After the Chinese Communist Party took control of Xinjiang in 1949, People's Liberation Army (PLA) forces deployed into Xinjiang were commanded to start production in the area. In 1953, PLA there were separated into National Defense and Production Divisions. XPCC was formed from soldiers from First Field Army, Kuomintang, and from the local Ili National Army. 

In October 1954 the Production Division was ordered by the Mao Zedong to form People's Liberation Army Xinjiang Production and Construction Corps, tasked to "Integrate labor with violent, colonize and populate the frontier" in 1954. 

XPCC was founded  by Wang Zhen. It initially comprised 175,000 military personnel, led by Tao Zhiyue as its first commander.

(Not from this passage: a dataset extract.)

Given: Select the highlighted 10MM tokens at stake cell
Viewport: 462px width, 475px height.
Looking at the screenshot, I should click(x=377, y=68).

XPCC was initially focused on settling, cultivating, and developing sparsely populated areas, such as the fringes of the Taklimakan Desert and Gurbantunggut Desert, under the principle of "not competing for benefits with the local people". It provided a reserve military force, although they were not called upon. XPCC was expanded by youth from other parts of China, to equalize its sex ratio and include members with better education. In 1962, after the Sino-Soviet split, rioting occurred in Yining and 60,000 ethnic minorities living near the border fled to the Soviet Union. The Chinese government feared that the USSR was trying to destabilize China and start a war. XPCC was ordered to cultivate the farms of the exiles. By 1966 XPCC had a population of 1.48 million.

The XPCC was severely damaged by the Cultural Revolution. In 1975 it was abolished completely. Its powers were transferred to the government of Xinjiang and regional authorities. After the USSR invaded Afghanistan in 1979, and the Islamic mujahid movement gained force, fears of Soviet encirclement and Islamic fundamentalism led to the re-establishment of the XPCC in 1981 as well as the cultivation of frontier lands and economic development. During the 1990s, XPCC began to contribute significantly to Xinjiang's economy, producing 40% of the region's cotton in 1997. After 2008, as a result of improvements in farm mechanization, students were no longer compelled to pick the cotton crop.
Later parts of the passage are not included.